Womenize! – Inspiring Stories is our weekly series featuring inspirational women from games and tech. For this edition we talked to Athena Z Peters, Chief Creative Officer at Rainbow Unicorn Games. Athena speaks about the need and benefits of founding and supporting employee first, equitable, diverse workplaces. Read more about Athena in this interview:
 
Hi Athena! You’ve initially done studies in the area of acting and theatre, do you feel this is still beneficial in your day to day job?

Everyday! LOL… I became a theatre kid at 6 to fix a speech impediment and chronic shyness. It has completely shaped how I see the world. Everything is a potential story to be told, every group of people is an audience with a different set of expectations and ways to be engaged. I also started playing games at the same time, bit card and board games with my family, as well as my first computer games, “Oregon Trail” and “Super Mario Bros.”.

To me games are just another form of theatre. When I was in school for my degree I was frustrated by the limitations of the proscenium. I wanted to reach out and more directly engage my audience, to create interactive experiences that required them to influence the story being told. So I left traditional theatre and sought out game studios to work for that were doing just that. My first job was working as an actor in Shadowbane running players through live quests as various characters in that world. Also on the side I also participated and now run immersive theatrical companies that do site specific work. Site specific refers to works that are created for a specific venue. I still set a stage, define and guide the throughline of plot, and find new and interesting ways to engage an audience, my audience is now millions at a time vs hundreds. And is reached through a small piece of glass in their pockets vs a stage.

As Co-Founder and Chief Creative Officer at Rainbow Unicorn Games, could you share some insights into your founding journey and what to expect next from this new start up?

A few years back when my seven years with Warner Brothers ended, I took a step back from the industry. I was tired and frustrated with what felt like a constant uphill battle in my career of constantly being tasked with fixing big problems, which I was good at, but never given the opportunity to make games specifically for my own market or that I was specifically excited about. I had multiple occasions in which executives looked at me directly in the face and told me that women don’t play games, and thus it was not worth our time and money to create for them, despite the hard data to the contrary, and the fact that I, a woman… who plays games constantly, was standing right there. Additionally, there was a lot of employee exploitation in the games industry I was upset by and wanted to see changed.

• • • • •

— OBJECTIVE A —
Rewrite everything in the interview from "A few years" down to "to see changed.", replacing "Warner Brothers" with "Warner Bros.".
The interview and the records are unrelated to each other.

(Position data for words and items)
• • • • •

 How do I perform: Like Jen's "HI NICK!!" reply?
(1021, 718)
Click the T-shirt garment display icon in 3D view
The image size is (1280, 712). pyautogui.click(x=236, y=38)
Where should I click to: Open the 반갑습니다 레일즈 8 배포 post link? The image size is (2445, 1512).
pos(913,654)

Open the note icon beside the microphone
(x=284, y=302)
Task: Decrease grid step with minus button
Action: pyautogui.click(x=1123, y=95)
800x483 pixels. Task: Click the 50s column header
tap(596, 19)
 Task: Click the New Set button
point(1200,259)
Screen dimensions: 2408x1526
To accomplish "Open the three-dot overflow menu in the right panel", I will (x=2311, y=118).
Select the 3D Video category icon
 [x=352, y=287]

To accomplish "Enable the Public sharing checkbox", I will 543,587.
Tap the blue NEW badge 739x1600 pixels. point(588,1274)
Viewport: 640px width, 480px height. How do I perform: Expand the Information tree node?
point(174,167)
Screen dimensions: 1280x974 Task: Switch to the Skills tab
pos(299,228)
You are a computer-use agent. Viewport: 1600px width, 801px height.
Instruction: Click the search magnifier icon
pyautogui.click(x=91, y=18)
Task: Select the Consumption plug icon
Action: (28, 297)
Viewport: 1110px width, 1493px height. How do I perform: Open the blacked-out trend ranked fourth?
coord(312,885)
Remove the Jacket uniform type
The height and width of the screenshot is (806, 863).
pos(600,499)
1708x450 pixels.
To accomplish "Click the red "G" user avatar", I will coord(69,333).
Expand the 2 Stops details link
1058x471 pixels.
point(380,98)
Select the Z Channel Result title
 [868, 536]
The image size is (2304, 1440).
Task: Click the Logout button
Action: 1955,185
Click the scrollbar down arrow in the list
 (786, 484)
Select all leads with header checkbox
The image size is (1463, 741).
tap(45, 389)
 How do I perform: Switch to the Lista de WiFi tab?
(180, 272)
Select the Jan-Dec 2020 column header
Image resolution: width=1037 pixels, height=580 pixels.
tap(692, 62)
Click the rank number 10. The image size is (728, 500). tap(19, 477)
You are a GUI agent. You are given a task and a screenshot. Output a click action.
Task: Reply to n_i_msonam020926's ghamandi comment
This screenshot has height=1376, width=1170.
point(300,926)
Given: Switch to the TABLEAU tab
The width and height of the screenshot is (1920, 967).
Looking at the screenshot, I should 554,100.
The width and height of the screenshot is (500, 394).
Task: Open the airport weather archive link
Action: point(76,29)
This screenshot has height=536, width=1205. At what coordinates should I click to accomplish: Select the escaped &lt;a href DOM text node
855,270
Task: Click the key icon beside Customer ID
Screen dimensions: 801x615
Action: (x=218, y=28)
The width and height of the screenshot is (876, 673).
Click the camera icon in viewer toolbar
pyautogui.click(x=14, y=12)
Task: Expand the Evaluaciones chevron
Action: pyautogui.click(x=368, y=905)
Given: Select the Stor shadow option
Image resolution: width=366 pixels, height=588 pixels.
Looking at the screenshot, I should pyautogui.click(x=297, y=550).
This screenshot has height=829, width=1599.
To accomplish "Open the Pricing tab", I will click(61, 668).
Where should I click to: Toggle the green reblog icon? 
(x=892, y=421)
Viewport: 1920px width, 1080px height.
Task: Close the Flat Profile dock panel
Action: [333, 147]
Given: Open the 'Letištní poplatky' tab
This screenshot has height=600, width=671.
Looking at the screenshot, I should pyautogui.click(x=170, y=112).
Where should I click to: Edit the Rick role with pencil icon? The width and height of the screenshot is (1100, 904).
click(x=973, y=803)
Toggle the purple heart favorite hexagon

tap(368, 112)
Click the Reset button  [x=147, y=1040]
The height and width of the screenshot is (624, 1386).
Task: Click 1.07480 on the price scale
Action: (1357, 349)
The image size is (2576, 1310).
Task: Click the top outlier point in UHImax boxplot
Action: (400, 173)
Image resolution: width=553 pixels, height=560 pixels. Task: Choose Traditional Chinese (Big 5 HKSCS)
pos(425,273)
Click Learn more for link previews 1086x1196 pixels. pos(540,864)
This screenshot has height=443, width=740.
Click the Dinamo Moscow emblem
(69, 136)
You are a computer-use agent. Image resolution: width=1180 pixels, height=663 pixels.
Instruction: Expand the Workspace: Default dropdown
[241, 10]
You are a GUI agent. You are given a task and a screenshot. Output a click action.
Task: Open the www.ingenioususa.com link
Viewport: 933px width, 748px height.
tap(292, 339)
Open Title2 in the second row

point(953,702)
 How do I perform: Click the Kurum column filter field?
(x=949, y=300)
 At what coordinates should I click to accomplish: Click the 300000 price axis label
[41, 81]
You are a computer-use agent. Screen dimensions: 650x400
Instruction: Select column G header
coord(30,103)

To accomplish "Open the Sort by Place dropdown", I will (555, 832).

• • • • •

— OBJECTIVE B —
Reproduce everything in the records from the start down to the line containing "pos(913,654)", keeping those lines unchanged.

— RESPONSE A —
A few years back when my seven years with Warner Bros. ended, I took a step back from the industry. I was tired and frustrated with what felt like a constant uphill battle in my career of constantly being tasked with fixing big problems, which I was good at, but never given the opportunity to make games specifically for my own market or that I was specifically excited about. I had multiple occasions in which executives looked at me directly in the face and told me that women don’t play games, and thus it was not worth our time and money to create for them, despite the hard data to the contrary, and the fact that I, a woman… who plays games constantly, was standing right there. Additionally, there was a lot of employee exploitation in the games industry I was upset by and wanted to see changed.

— RESPONSE B —
 How do I perform: Like Jen's "HI NICK!!" reply?
(1021, 718)
Click the T-shirt garment display icon in 3D view
The image size is (1280, 712). pyautogui.click(x=236, y=38)
Where should I click to: Open the 반갑습니다 레일즈 8 배포 post link? The image size is (2445, 1512).
pos(913,654)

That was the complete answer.